Aline, who requested to be identified by her first name only for privacy reasons, is still puzzling over how she got the virus — was it because she wore a cloth mask rather than a medical-grade one? — and worries that the cough she has now could worsen because she has diabetes. That’s not the most painful part of the ordeal, though: “I feel very embarrassed and dumb,” she says, and upset that she’s causing her family stress. “It’s eye-opening that I feel so much shame from it. I’m realizing how much judgment I was secretly harboring against people who got it before.”

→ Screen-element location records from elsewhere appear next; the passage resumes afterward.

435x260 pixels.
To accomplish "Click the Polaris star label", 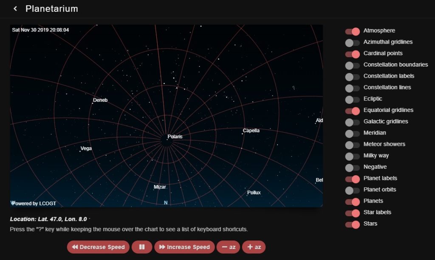I will pyautogui.click(x=175, y=137).
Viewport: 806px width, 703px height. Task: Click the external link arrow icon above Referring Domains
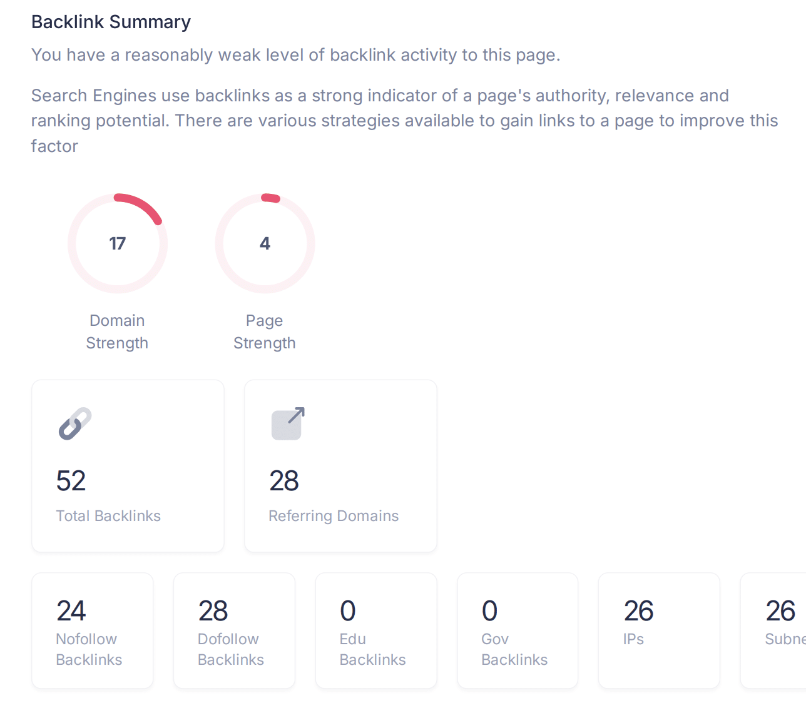288,423
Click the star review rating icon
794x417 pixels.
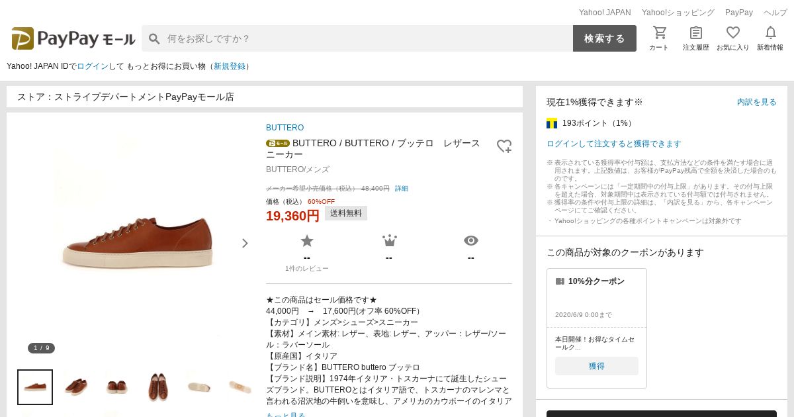tap(307, 241)
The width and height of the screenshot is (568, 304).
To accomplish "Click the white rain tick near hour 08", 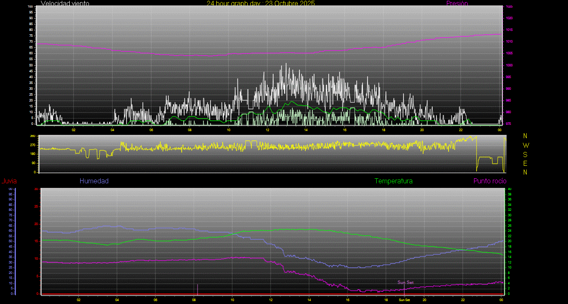I will (x=198, y=289).
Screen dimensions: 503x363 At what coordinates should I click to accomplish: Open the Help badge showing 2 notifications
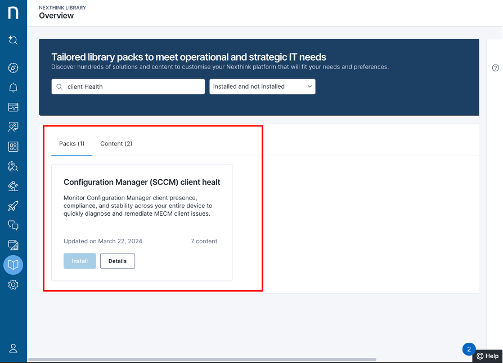[x=469, y=349]
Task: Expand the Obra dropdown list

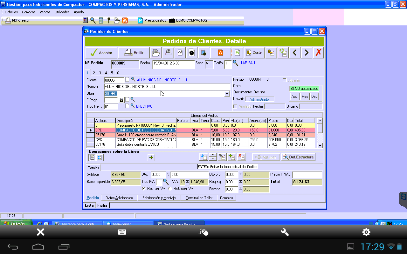Action: pyautogui.click(x=227, y=94)
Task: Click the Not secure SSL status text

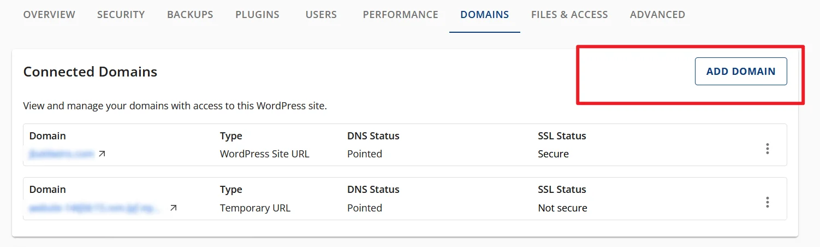Action: click(x=562, y=208)
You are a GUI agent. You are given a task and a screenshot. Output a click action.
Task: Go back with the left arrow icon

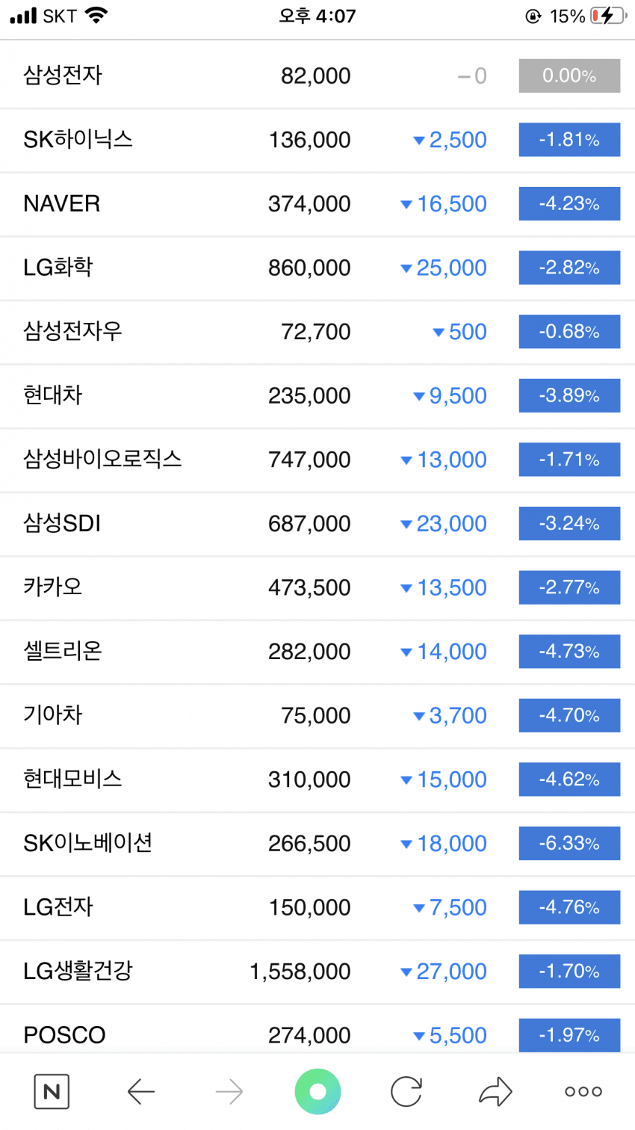(140, 1092)
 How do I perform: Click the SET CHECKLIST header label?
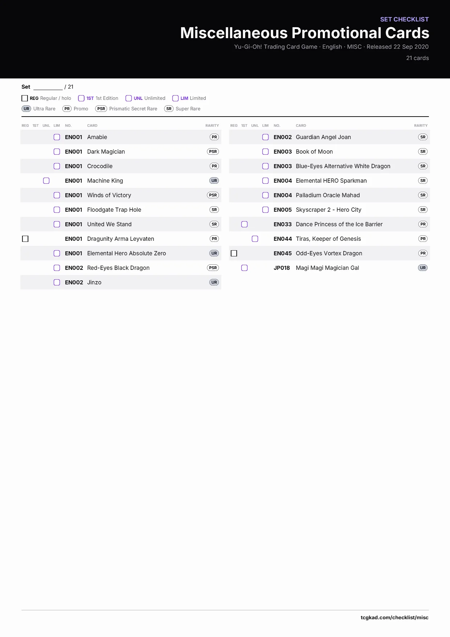coord(404,19)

Aline is part of a rapid uptick in cases in the United States. As two variants collide and states hit new records daily, breakthrough cases are becoming more normal and less of an exception; the Centers for Disease Control and Prevention warns these cases are now “likely” to occur. For many people who test positive during this latest surge, the virus is sparking yet another unpleasant feeling in an ordeal that’s churned out plenty: shame.

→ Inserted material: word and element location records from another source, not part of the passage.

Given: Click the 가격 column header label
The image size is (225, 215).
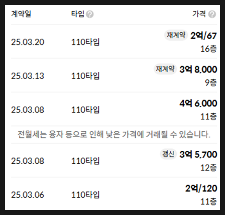Looking at the screenshot, I should click(199, 14).
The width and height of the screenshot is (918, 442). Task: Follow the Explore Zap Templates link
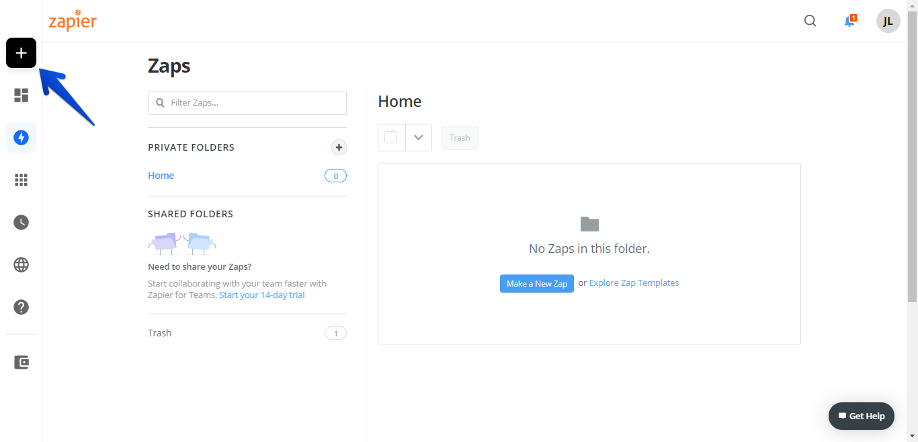[x=634, y=283]
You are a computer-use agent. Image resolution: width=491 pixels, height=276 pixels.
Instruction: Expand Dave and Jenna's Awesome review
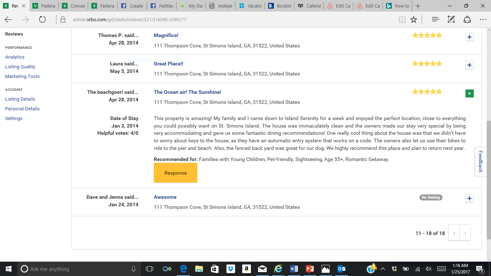coord(469,198)
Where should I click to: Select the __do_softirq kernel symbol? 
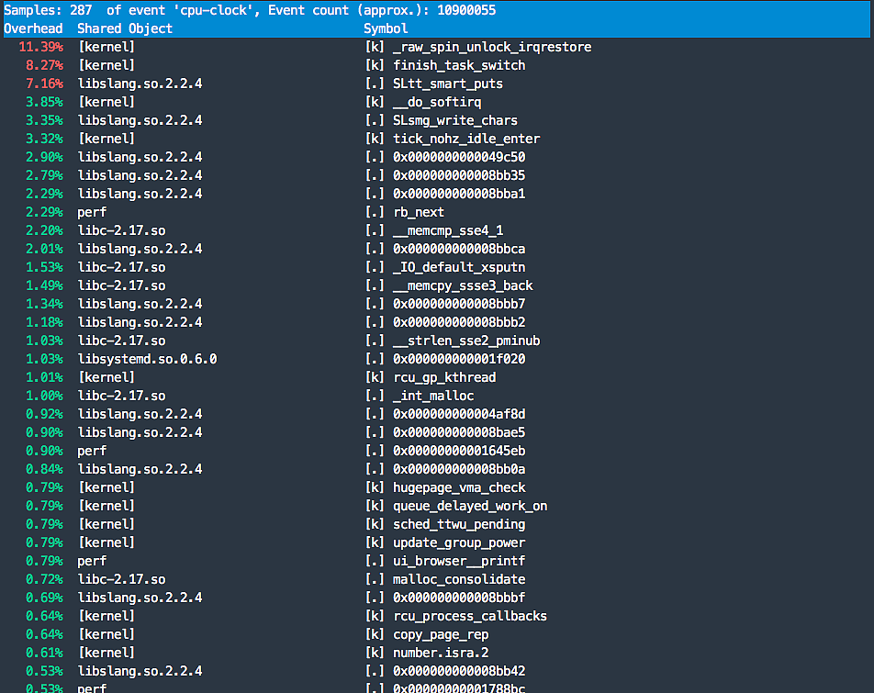(437, 102)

“There’s been this large narrative about the importance of controlling your actions to prevent yourself from getting sick, and from transmitting the illness to other people,” says Jessica Stern, a clinical psychologist at NYU Langone Health. “Because the narrative is so closely connected to our behaviors, I think there’s this implication, or this assumption, that if you get sick, you must have done something wrong to bring it onto yourself.” That’s not true, she stresses, “but unfortunately it’s inherent in the way we’ve been thinking about and talking about covid.” That can lead to shame, which Stern defines as “the combination of embarrassment or guilt and identity — one of the most visceral emotions.”